The most consistent finding across recent engineering accounts is that prompt engineering is the wrong lever for reliability. A data engineering agent evolved through three architectures before its builders concluded that tool design, stable IDs, and context visibility outperformed any amount of prompt tuning Don’t Prompt Your Agent for Reliability. The same thesis appears in a more direct form elsewhere: complex tasks need deterministic control flow encoded in software, with explicit state transitions and validation checkpoints, not increasingly elaborate prompt chains Agents Need Control Flow, Not More Prompts. The Anthropic engineering team applied this concretely by building a two-agent harness, an initializer and an incremental worker, that persists state across many context windows so that Claude can make consistent progress on long tasks without losing its place Effective Harnesses for Long-Running Agents. Their Managed Agents service pushes further by separating harness, session log, and sandbox into stable interfaces, enabling multi-brain, multi-sandbox architectures and cutting latency significantly Scaling Managed Agents.

Memory is a second major axis of agent engineering. Systems span a wide spectrum AI Memory Systems Feature Comparison, but a recurring argument is that the standard storage metaphor is wrong. Agent memory fails not because of retrieval but because systems store assertions without provenance, confidence, or revision history; the right model is belief maintenance Agent memory is a belief-maintenance problem. The zerostack coding agent takes a different tradeoff, using plain Markdown files with keyword search rather than vector stores, trading recall sophistication for minimal RAM and no infrastructure dependencies Designing Memory for zerostack. Recursive Language Models offer a third approach, keeping data in a REPL environment and letting the model selectively pull it into context, sidestepping context rot The Potential of RLMs.

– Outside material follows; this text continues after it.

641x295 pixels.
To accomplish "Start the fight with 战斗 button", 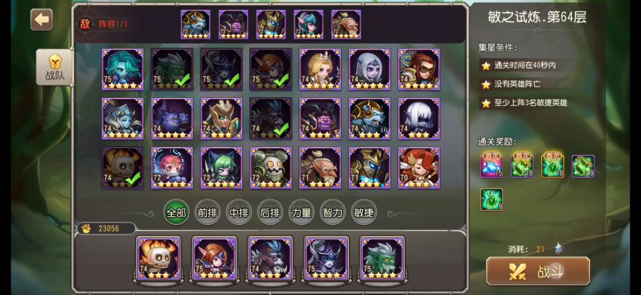I will [538, 271].
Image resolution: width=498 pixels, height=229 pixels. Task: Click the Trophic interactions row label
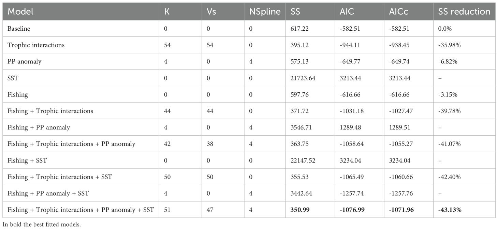pos(36,45)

Observability is the third pillar. Traces alone do not improve agentic systems; attaching feedback signals, user ratings, indirect behavioral signals, LLM-as-judge, and deterministic rules, to those traces is what turns observability into a learning loop Agent Observability Needs Feedback to Power Learning.

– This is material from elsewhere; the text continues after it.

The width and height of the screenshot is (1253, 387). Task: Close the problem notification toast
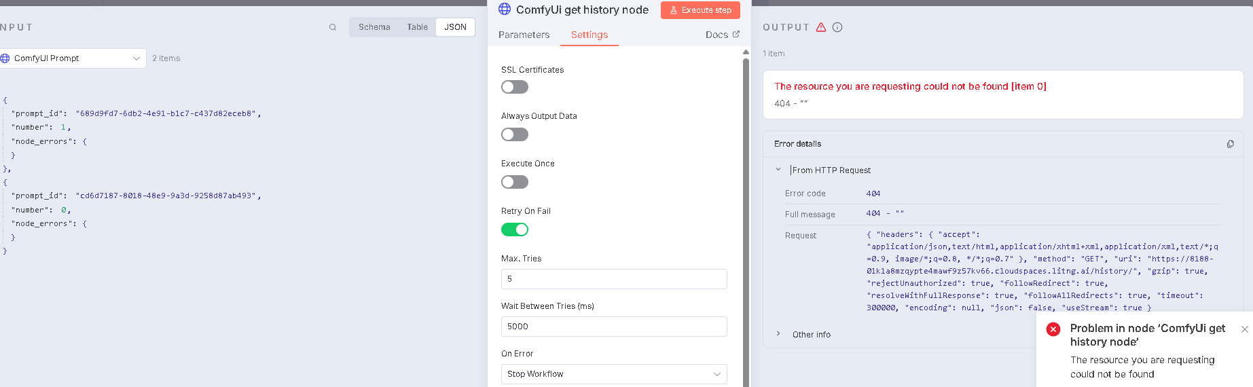click(1244, 329)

In practice, current agents still require significant human oversight. An honest account of building a social app with Claude found the agent consistently declaring work done after minimal checks, requiring manual verification of every feature despite 52 added guardrails Babysitting the Agent. One proposed response is a “Slow Mode” that keeps the human involved at every step, trading throughput for genuine understanding of the code produced Slow Mode. A contrasting data point: Claude Fable running multi-hour agentic workflows autonomously and delivering complex software, but with the observation that the human role has shifted from doing to commissioning What it feels like to work with Mythos. Simon Willison documents the same model autonomously inventing elaborate browser automation techniques to fix a two-line CSS issue, and notes that resourcefulness at this level makes unsandboxed agents a genuine safety concern Claude Fable is relentlessly proactive.

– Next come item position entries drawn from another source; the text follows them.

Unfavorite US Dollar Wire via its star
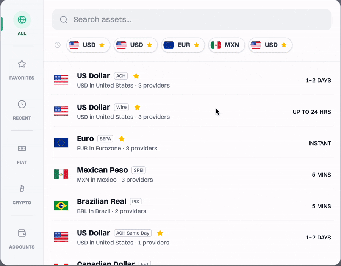Image resolution: width=341 pixels, height=266 pixels. coord(138,107)
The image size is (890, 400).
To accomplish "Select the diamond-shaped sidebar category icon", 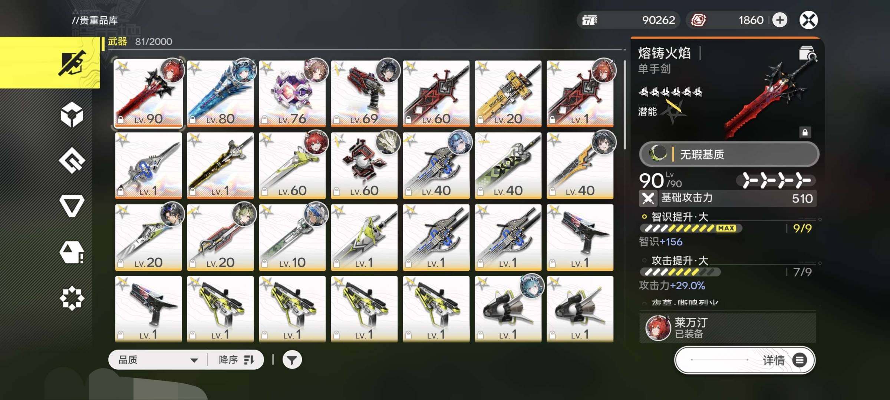I will pyautogui.click(x=72, y=160).
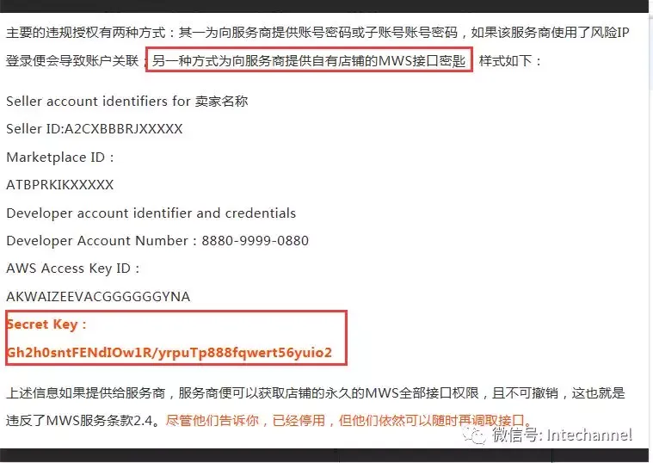Click the orange warning text 尽管他们告诉你
Viewport: 653px width, 463px height.
coord(212,420)
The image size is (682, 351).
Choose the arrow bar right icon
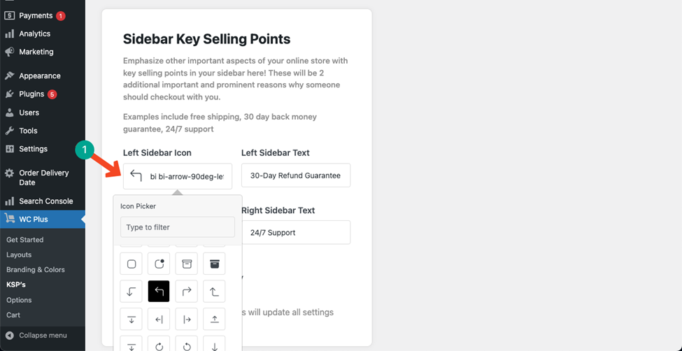[187, 320]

At the multi-agent scale, a thorough survey of the research landscape identifies two waves: 2023 coordination proofs-of-concept (CAMEL, ChatDev, MetaGPT, AutoGen) that established patterns, and 2025 reliability measurement studies finding failure rates of 41 to 87 percent in production Getting Up to Speed on Multi-Agent Systems, Part 4. Shared failure modes include missing concurrency control, no escalation paths, and inter-agent reasoning failures that are structurally harder to fix than prompt-level issues Getting Up to Speed on Multi-Agent Systems, Part 3. Verification across a modality shift, checking work in a different representation than it was produced, is identified as the most reliable output-quality mechanism available Getting Up to Speed on Multi-Agent Systems, Part 6. The field is, in effect, rediscovering distributed systems problems without the vocabulary to name them Getting Up to Speed on Multi-Agent Systems, Part 8.